These ist, dass die Entwicklung zu immer stärker netzwerkartigen sich ausstülpenden TWK zu einer Zerstörung der internationalen Solidarität führen kann. TWK führen im Ergebnis zu einer Oligopolisierung des Kapitalismus, also zu einer Politisierung der Wirtschaftsbeziehungen, und damit zu einer Aufwertung politisch kultureller Fragen. Die Linke muss sich also dem Problem stellen, dass der kulturelle Überbau für Fragen internationaler solidarischer Kooperation immer bedeutender wird. Am Ende wird mit wenigen Sätzen ein bescheidener Vorschlag unterbreitet, wie die Linke in der jetzigen defensiven Situation trotzdem einen erfolgreichen Kampf führen könnte.
 
Transnationale Wertschöpfungsketten und die bürgerlichen Revolutionen der frühen Neuzeit
Der materielle Hintergrund der Globalisierung sind die wachsenden TWK. Technischer Fortschritt und die Liberalisierung des internationalen Handels haben dazu geführt, dass Unternehmen komplett aufgespalten werden können. Es kommt damit zur totalen Zerlegung des Produktionsprozesses in minimal kleine Einzelprozesse. Nun kann also überall produziert werden, sehr zur Freude der Unternehmer. Überall gibt es jedoch unterschiedliche Gesetze und Regulierungen. Deswegen drängt die Kapitalseite bei den Verhandlungen internationaler Wirtschaftsabkommen seit Jahren auf eine möglichst weitgehende Harmonisierung in Fragen der Produktregulierungen. Das Ziel ist klar: es sollen weltweit gleiche Produktions-, Distributions- und Konsumbedingungen herrschen.

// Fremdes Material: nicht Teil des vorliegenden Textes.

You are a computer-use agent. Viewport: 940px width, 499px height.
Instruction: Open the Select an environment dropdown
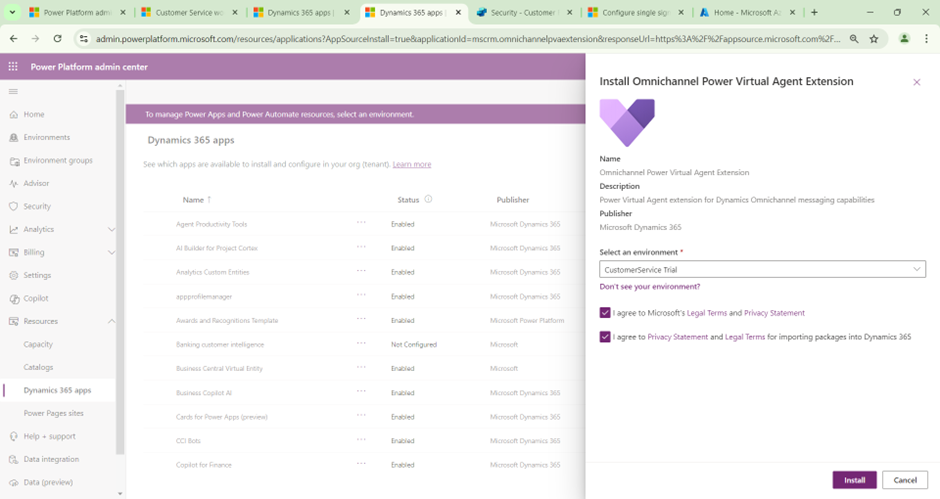click(762, 269)

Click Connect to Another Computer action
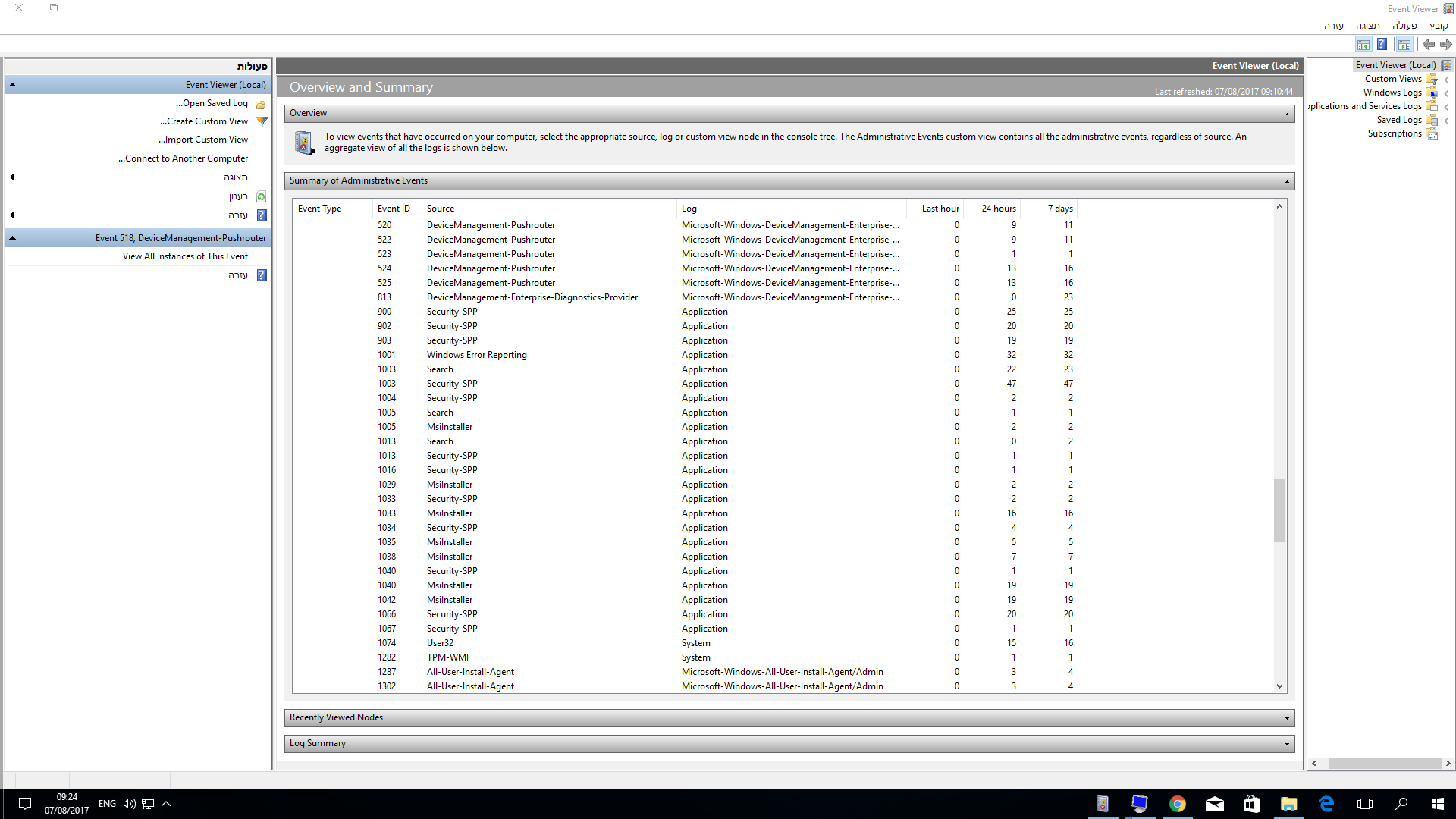pos(184,158)
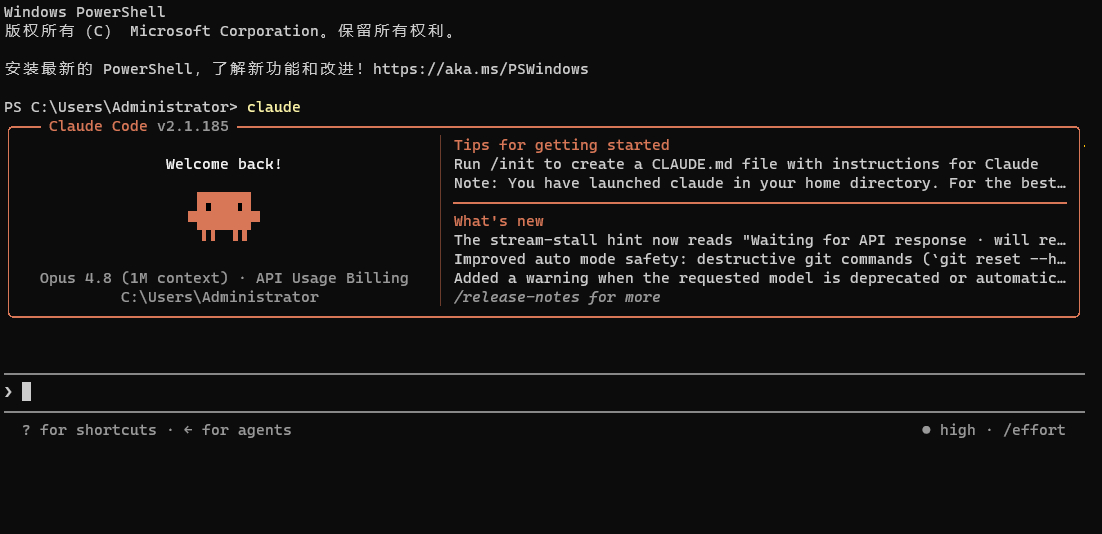This screenshot has height=534, width=1102.
Task: Click the Opus 4.8 model info line
Action: (223, 278)
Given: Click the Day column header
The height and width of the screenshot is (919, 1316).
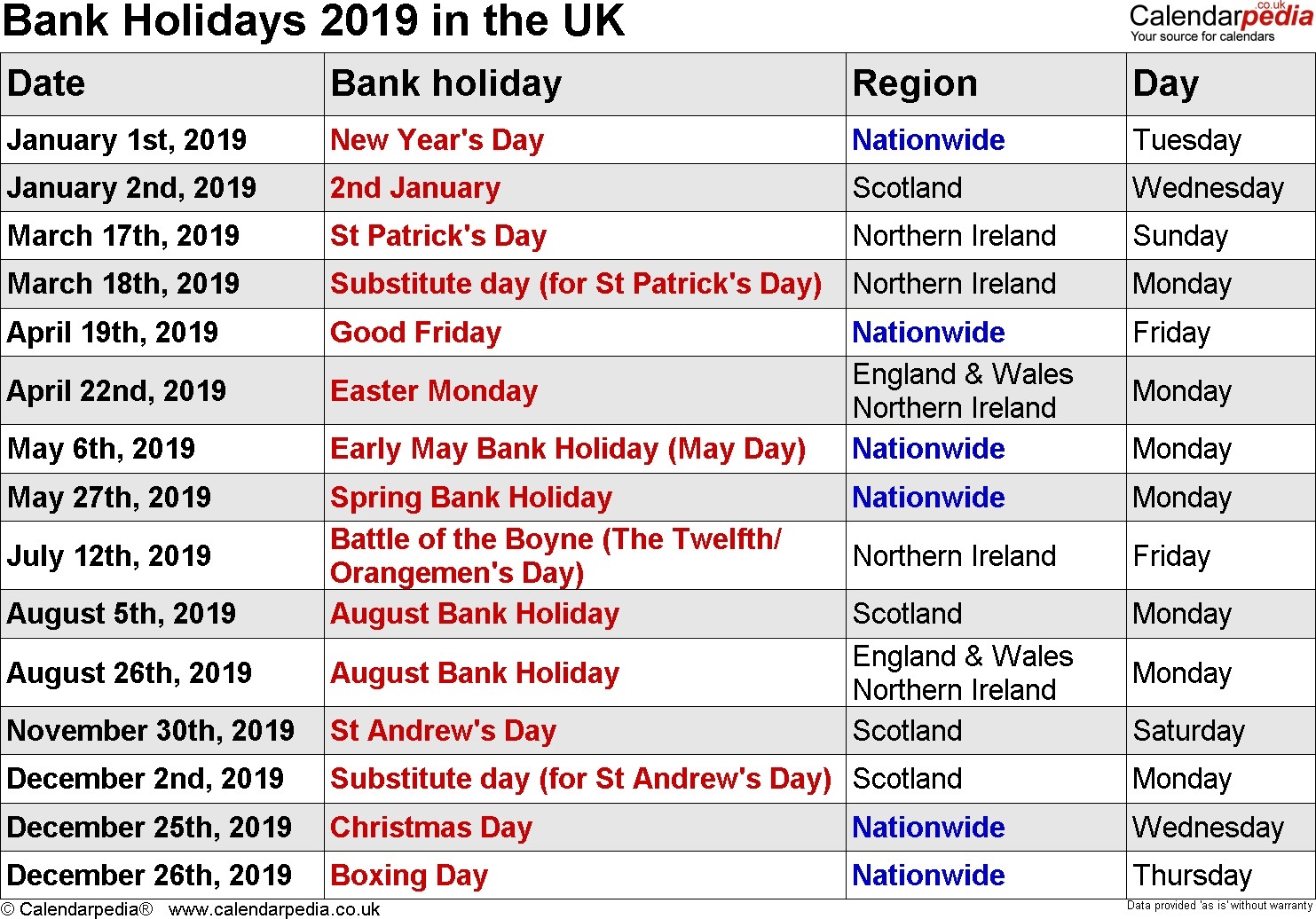Looking at the screenshot, I should tap(1165, 83).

Dieser neue Entwicklungsschritt, also das sich Herauslösen des kapitalistischen Produktionsprozesses aus den Nationen, die der Kapitalismus ja erst geschaffen hat, kann in seiner Bedeutung mit den bürgerlichen Revolutionen der (frühen) Neuzeit verglichen werden. Wir haben es mit einem Übergang zu tun, der von seiner Bedeutung her möglicherweise große Ähnlichkeiten mit dem Übergang vom Feudalismus zum Kapitalismus besitzt. Das aufsteigende Bürgertum verfolgte seit Ende der Hochphase des Feudalismus, also seit dem 15 Jhd. zwei Ziele im Kampf gegen die feudalen Herren: Erstens ging es um die Sicherung des privaten Eigentums (nicht der Allmende) vor willkürlicher Beschlagnahmung à la Michael Kohlhaas. Als gleichwertiges Ziel wollte sich das Bürgertum das Recht erkämpfen, die Gesetze zu erlassen, zumindest zu sichern, dass die Gesetze nicht gegen ihre Interessen verstießen.
Was haben diese Kämpfe, die ihren Höhepunkt in den bürgerlichen Revolutionen fanden, mit unserer Debatte um Freihandelsabkommen und TWK zu tun? Es ging um Sicherung des Privateigentums und den Einfluss der Produktionsmittelbesitzer auf die Gesetzgebung. Exakt das gleiche erleben wir heute durch die neue Generation der Handelsabkommen des 21. Jhd. Nehmen wir TTIP als Beispiel: die zwei wichtigsten Bestandteile sind Investitionsschiedsverfahren (ISDS) und die „regulatorische Kooperation“.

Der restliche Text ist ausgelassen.